On June 12, 1954, Temple Bnai Moshe, a Conservative shul in Brighton, Mass., celebrated the opening of their new sanctuary on Commonwealth Avenue with a dedication dinner. The attendees included almost all of Boston’s Jewish leadership. The dinner also honored the spiritual leader of the congregation, Rabbi Joseph Shubow. He was a leader of the American Jewish Congress and Bnai Moshe’s rabbi for twenty years, and had served as a captain in the U.S. Army.

Any shul would have been lucky to have such a prolific man at its helm and he was well-respected throughout the non-Orthodox Jewish community. There were a number of letters in the Journal dinner wishing him congratulations, including from President Eisenhower, Professor Louis Finkelstein, Abba Eban, and, probably most surprisingly, Rabbi Joseph B. Soloveitchik.

He wrote:

I cherish my long association with Rabbi Shubow and I consider him a dear and distinguished friend whom I hold in great esteem because of his many talents and qualities.

To anyone familiar with Rabbi Soloveitchik’s attitude toward non-Orthodox Jews in general, the fact that he would contribute this statement is itself shocking. In 2001, Rabbi Seth Farber wrote an article about Rabbi Soloveitchik’s attitude towards the larger Jewish communities in New York and Boston. He describes how Rabbi Soloveitchik had contributed much to education and kashrut in the Boston Jewish community, but had also alienated himself in his staunch opposition to any validation of non-halakhic practice. In this one sentence, we find the nuance we would normally expect from someone of his stature.

Rav Soloveitchik is often considered the founder of Modern Orthodoxy because he was the most prominent, vocal, and talented proponent of the idea that Judaism does not exist in a vacuum. The Torah interacts with the world we encounter and our understanding and practice of Jewish law cannot be achieved fully without engaging in the greater academic and social world. 

Many of us are aware of the fact that the Torah commands us to take four species of plants on סוכות. A famous מדרש attempts to explain the symbolism of this enigmatic ritual. Each plant, says the מדרש, represents a segment of the Jewish community. The אתרוג is a fruit with both a tart taste and a pleasant scent. Its edibility represents engagement in Torah learning, the substance of Jewish law. Its smell represents the observance of מצוות, the expected effect of learning, something that can have an impact on multiple people and is less quantifiable. So an אתרוג represents people who have both Torah and מצוות. 

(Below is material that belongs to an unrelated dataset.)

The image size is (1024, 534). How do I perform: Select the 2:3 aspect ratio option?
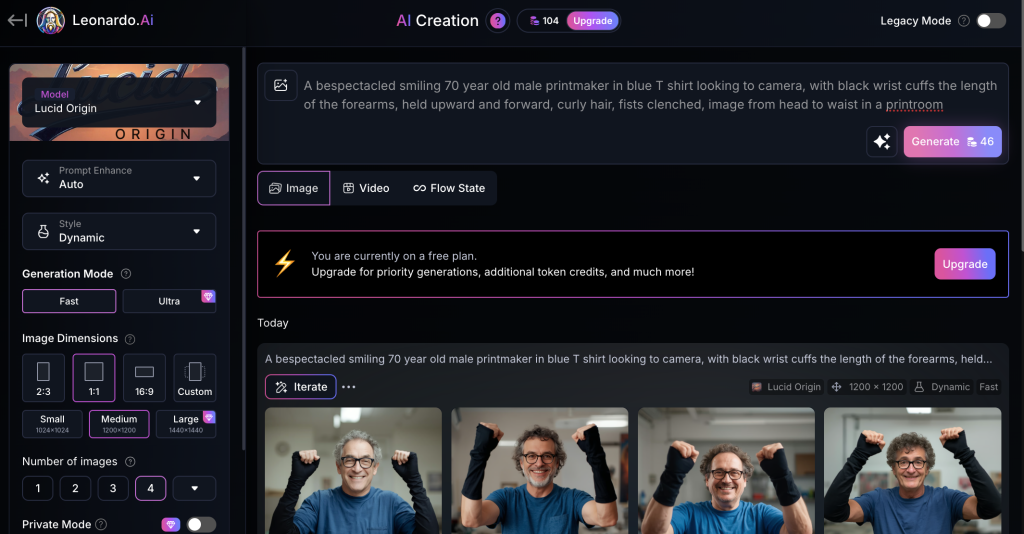pos(43,378)
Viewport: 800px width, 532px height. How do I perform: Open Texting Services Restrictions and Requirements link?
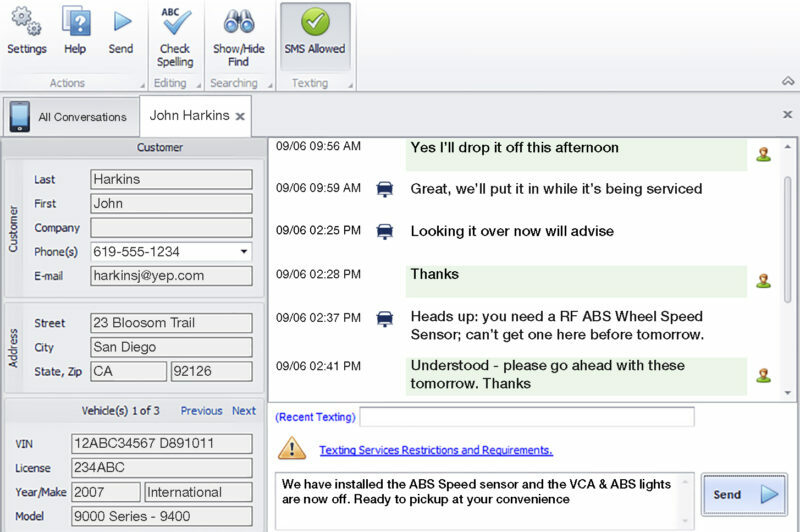pyautogui.click(x=436, y=450)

A לולב comes from a date palm, a plant that has a taste but no smell, therefore representing those who learn Torah but do not engage in מצוות and acts of kindness. A הדס, the fragrant myrtle branch, is often used at Jewish weddings and other occasions as a source of olfactory pleasure. It represents those who are engaged in good acts but are not particularly familiar with the substance of Torah. And the ערבה, the willow branch, has neither taste nor smell, representing those who engage in neither Torah nor mitzvoth. The Midrash implies that the message of holding these four species together is that all Jews must be held as one, are one organic whole, despite their differences, and atone for one another.

Tomorrow, however, we will single out the ערבות and use them during our last collective petitions for forgiveness during this holiday season. We will then hit the ground with them. Why? What is the message of this strange practice in light of this מדרש? Rav Moshe Sternbach, in his book מועדים וזמנים, takes one approach, one I find troubling. He writes as follows:

When the ערבה is taken alone, we are obligated to beat it on the ground, to hint to us that those sinners who separated into their own groups, such as the Reform, Conservative, Nationalists (le-umi’im), and the like, since they come by themselves, we are obligated to “beat them” until they surrender and are lowered, and not to bring them closer at all, and certainly not to bind ourselves to them.

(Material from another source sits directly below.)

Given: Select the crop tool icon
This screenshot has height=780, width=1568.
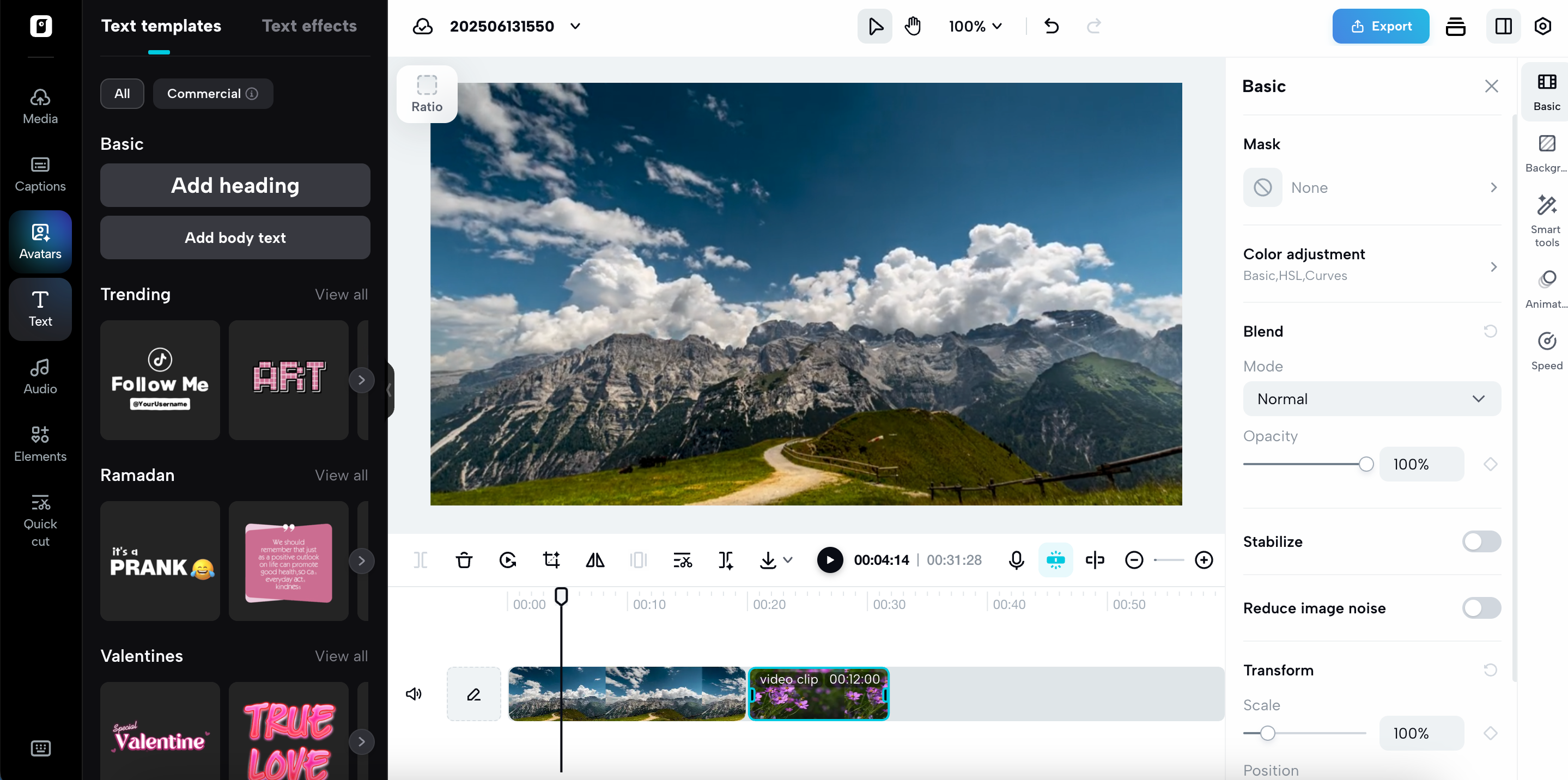Looking at the screenshot, I should point(551,560).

For Rav Sternbach, the message of הושענא רבה is the rejection of anyone who doesn’t practice Judaism in the same way we do. When I first arrived at college, everything was confusingly new to me. One of the primary challenges I faced as I became acclimated to my new environment was the need to quickly become familiar with and find my place in a pluralistic world. During my first Shabbat dinner on campus, the female rabbinical student made Kiddush. Instead of assuming everyone would do so, the organizers of the dinner announced: “Now is the time to wash for bread for those who accustomed to do so.” I found myself just trying to keep up with the differences between denominations, who belonged to each, and how I felt about my relationship with each.

Over time, my views changed and developed. I started to understand better what makes someone Reform or Conservative or Orthodox or Reconstructionist. Most surprisingly, I found that for many people my age, these categories were fluid and not particularly helpful. I became friends with the very observant Reform rabbinic intern. There were numerous people my age who attended both Orthodox and Conservative services based on the people with whom they wanted to hang out that particular week. An Orthodox friend of mine started to attend the Reform Friday night services during the Spring because they took place before Shabbat began and were accompanied by a guitar. By the time I was a senior, I had a completely different view of Orthodoxy’s place in the Jewish People. Already in 1967, Rabbi Lamm pointed out the contributions that non-Orthodox Jews have made to the Jewish identity and observance in the United States should lead us to reconsider Orthodox rabbinic attitudes towards other Jews.

Let me demonstrate that by returning to our earlier discussion of Rabbi Sternbach’s answer to our question about ערבות. First of all, the משנה never mentions the practice of beating the ערבות on the floor. The משנה quotes one opinion that in the ערבות ,בית המקדש would be taken on הושענא רבה. ר׳ יוחנן בן בתירא argues with that historical claim and says that it was the lulav, the palm branch, that was beaten on the floor. Following Rabbi Sternbach’s analogy, then, ר׳ יוחנן בן בתירא believes it is those who know a lot of Torah but who do not act kindly based on their knowledge from whom we should distance ourselves.

Rav Kook takes a different approach to solving the problem of ערבות. He notes that the language of the Rambam is not that we beat the ערבות on the floor. He says that חובטים בה, that we beat the floor with it. Explains Rav Kook, the point of taking the ערבות on הושענא רבה is to highlight precisely the opposite idea to that of Rav Sternbach, that we cannot achieve atonement without including every single Jew.

It occurred to me during my last year of college that as an Orthodox Jew, and rabbinical student to boot, I had only participated in social programming with Jews of other denominations. I dreamed of an event that would highlight our shared spirituality, our shared love of Judaism, not just Jewish identity, in a neutral space. A few of my ideas were shot down but ultimately, we organized a tisch with singing and chulent where the Reform, Conservative, and Orthodox rabbinical students each gave a דבר תורה. We may not have been able to daven together formally but we could sing together in a different form of prayer and share Torah together.

In my experience then and continuing until today, I have found that I believe that there is almost no one who can be considered an ערבה, lacking in Torah or mitzvoth. Certainly, one’s identity as Orthodox or Conservative or Reform or secular cannot determine that status. But I emphatically agree with Rav Kook’s point nonetheless; we must be confident and clear about what we believe and what we do. Halachic observance is non-negotiable for us as Orthodox Jews. But that should not hold us back from recognizing the essential importance and value of every Jewish person. Tomorrow, as we hold our אתרוגים ,לולבים, etc. and then take the ערבות, let them remind us of the intrinsic equality of all of the people of Israel and the role we all play in the destiny of the Jewish People.